* LISTED RECORDS *

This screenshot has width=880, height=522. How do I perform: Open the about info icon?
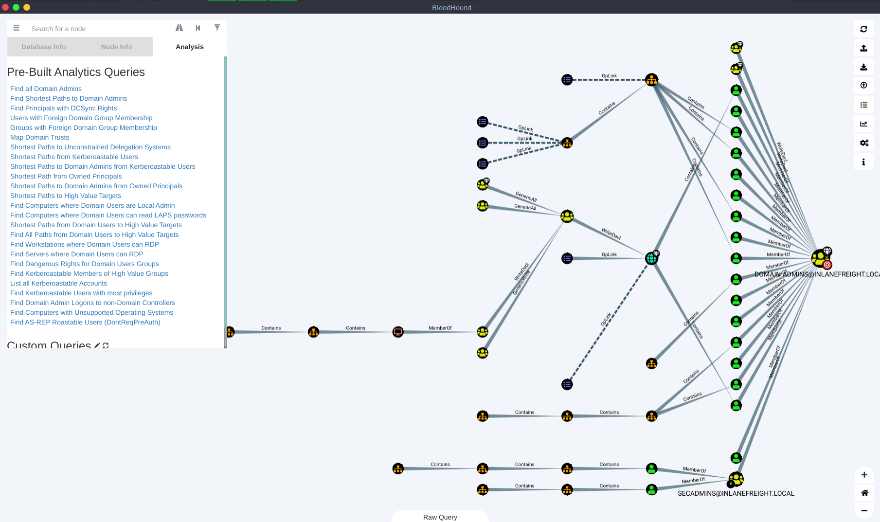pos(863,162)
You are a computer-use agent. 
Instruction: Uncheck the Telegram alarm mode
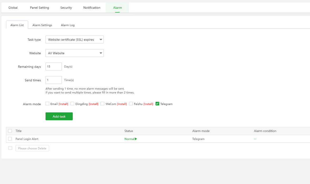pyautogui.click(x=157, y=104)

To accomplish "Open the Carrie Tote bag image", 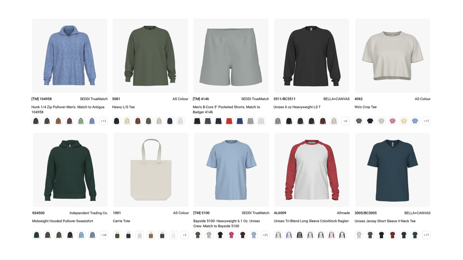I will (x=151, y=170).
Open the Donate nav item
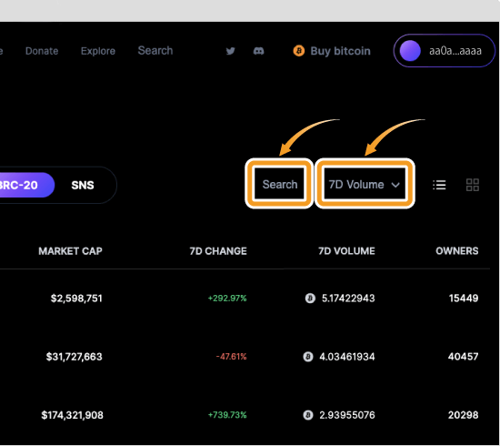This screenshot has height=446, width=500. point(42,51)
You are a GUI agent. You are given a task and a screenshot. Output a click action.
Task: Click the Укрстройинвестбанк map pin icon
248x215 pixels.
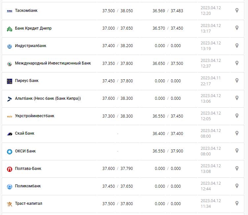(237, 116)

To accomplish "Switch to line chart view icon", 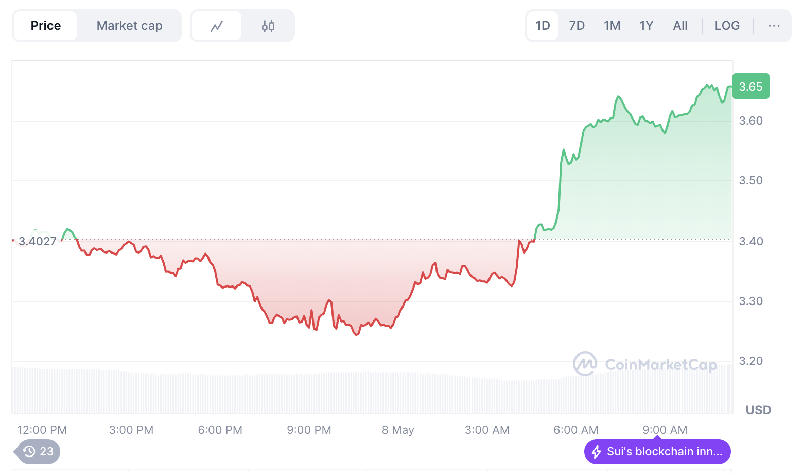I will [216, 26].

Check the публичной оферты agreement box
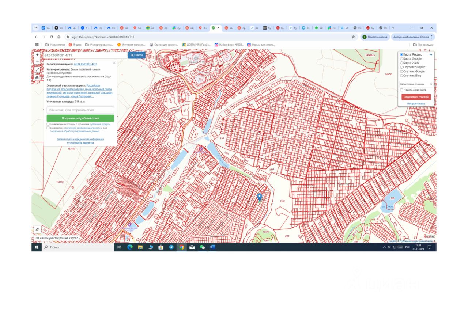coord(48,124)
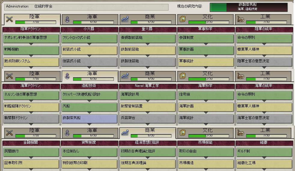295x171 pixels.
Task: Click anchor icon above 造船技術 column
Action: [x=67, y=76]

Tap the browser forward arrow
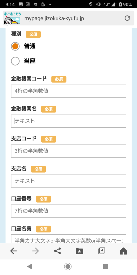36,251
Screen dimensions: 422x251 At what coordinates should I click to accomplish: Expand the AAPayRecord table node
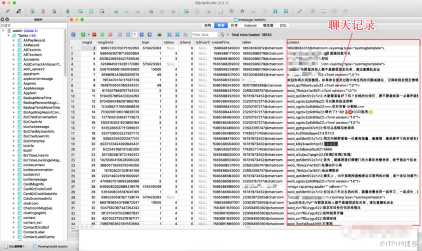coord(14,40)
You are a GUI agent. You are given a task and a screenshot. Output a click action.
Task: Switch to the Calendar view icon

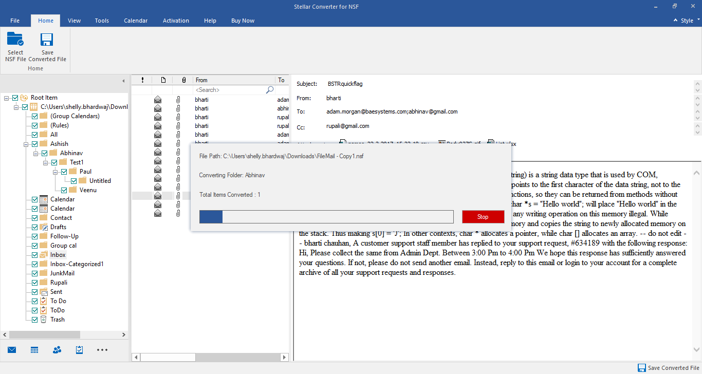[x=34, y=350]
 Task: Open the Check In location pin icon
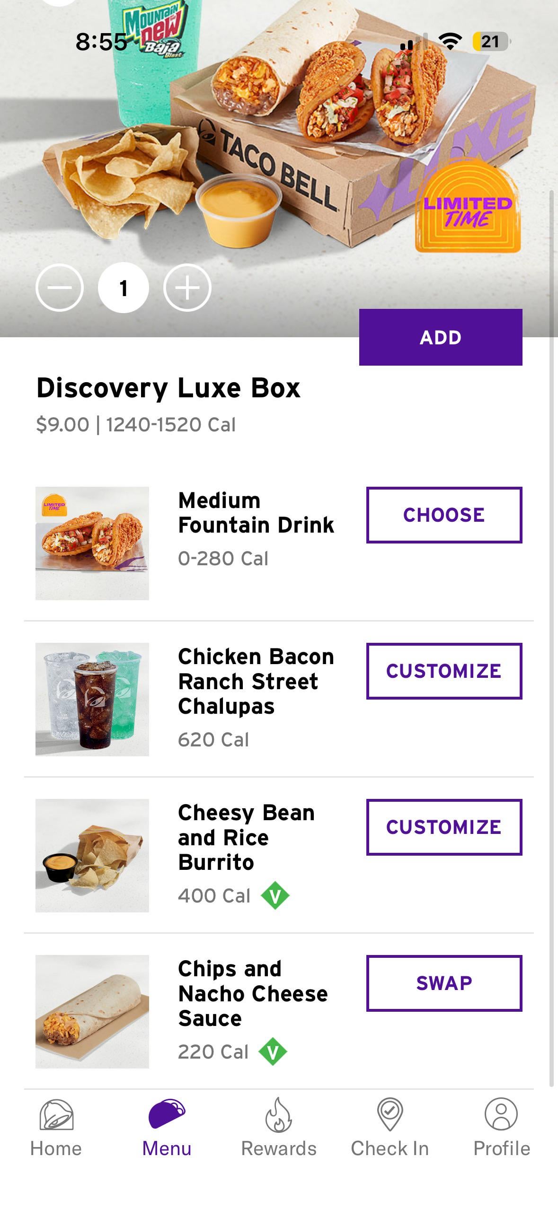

==

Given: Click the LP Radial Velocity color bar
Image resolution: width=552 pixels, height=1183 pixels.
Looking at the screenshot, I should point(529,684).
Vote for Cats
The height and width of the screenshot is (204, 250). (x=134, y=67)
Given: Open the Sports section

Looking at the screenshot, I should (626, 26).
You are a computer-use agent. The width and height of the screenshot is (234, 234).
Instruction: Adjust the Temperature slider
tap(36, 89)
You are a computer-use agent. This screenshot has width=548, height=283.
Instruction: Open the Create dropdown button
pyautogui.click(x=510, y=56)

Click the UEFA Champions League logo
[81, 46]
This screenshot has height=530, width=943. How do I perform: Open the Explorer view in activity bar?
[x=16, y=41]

==

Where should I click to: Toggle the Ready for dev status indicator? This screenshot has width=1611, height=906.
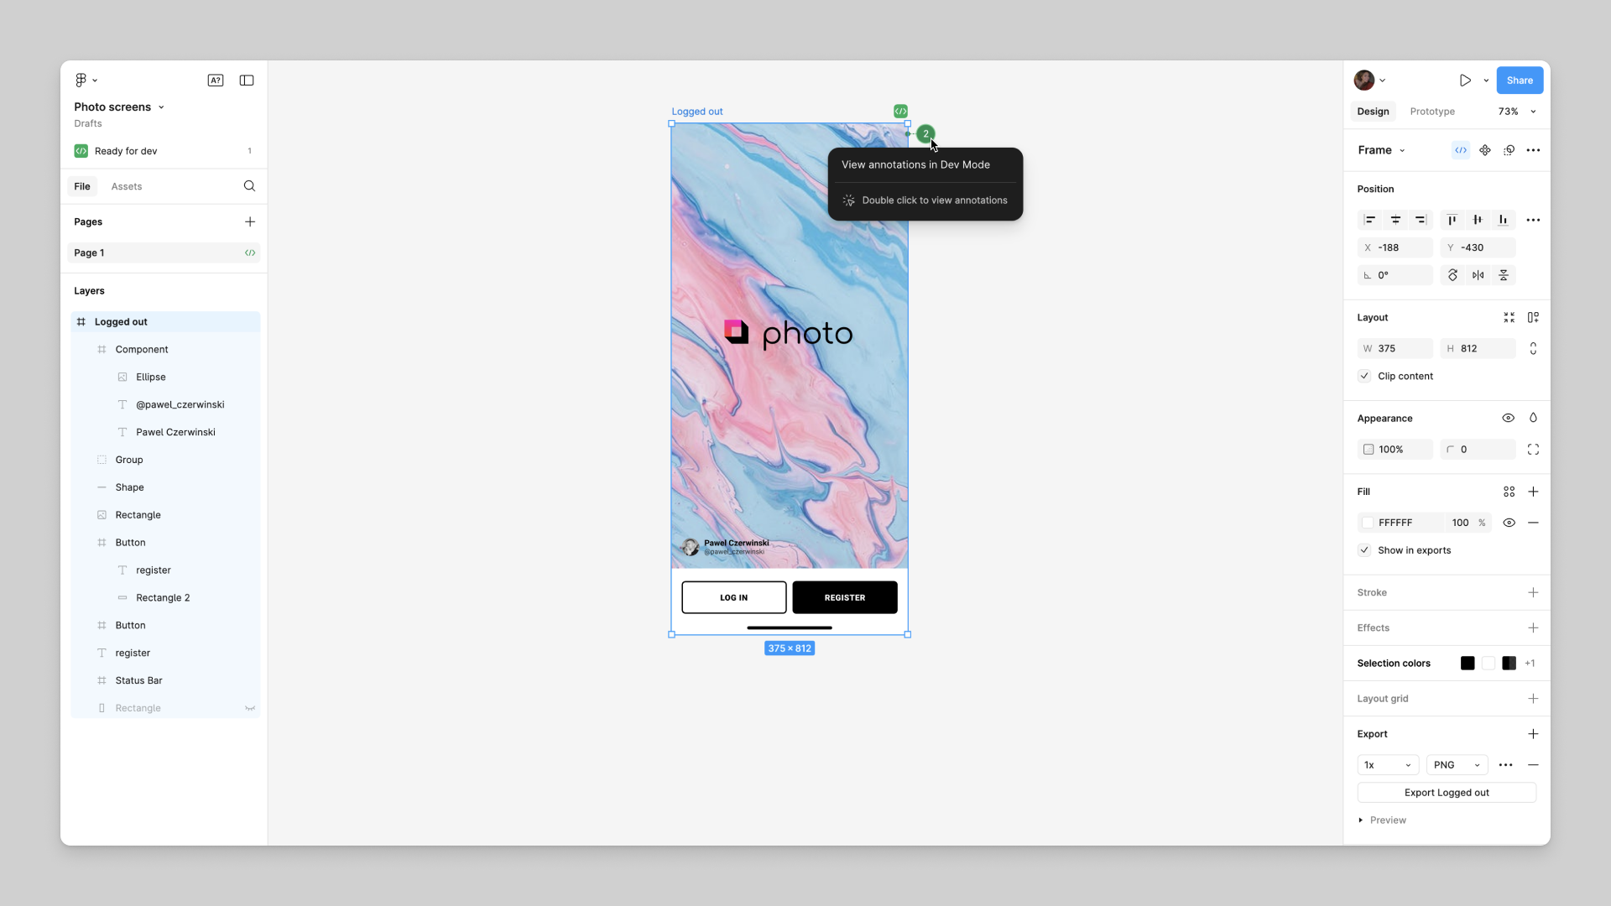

* DIRECTIONS FOR THIS TASK *
Every line above from the one with "Screen dimensions: 422x251" down to the one with "Task: Open the Check In location pin icon" must be written out exactly, and no picture may appear.

* EXERCISE OUTPUT *
Screen dimensions: 422x251 At what coordinates should I click to accomplish: Expand the AAPayRecord table node
coord(14,40)
You are a GUI agent. You are given a task and a screenshot. Output a click action.
Task: Switch to the Calendar view icon

[x=34, y=350]
 Task: Open the Check In location pin icon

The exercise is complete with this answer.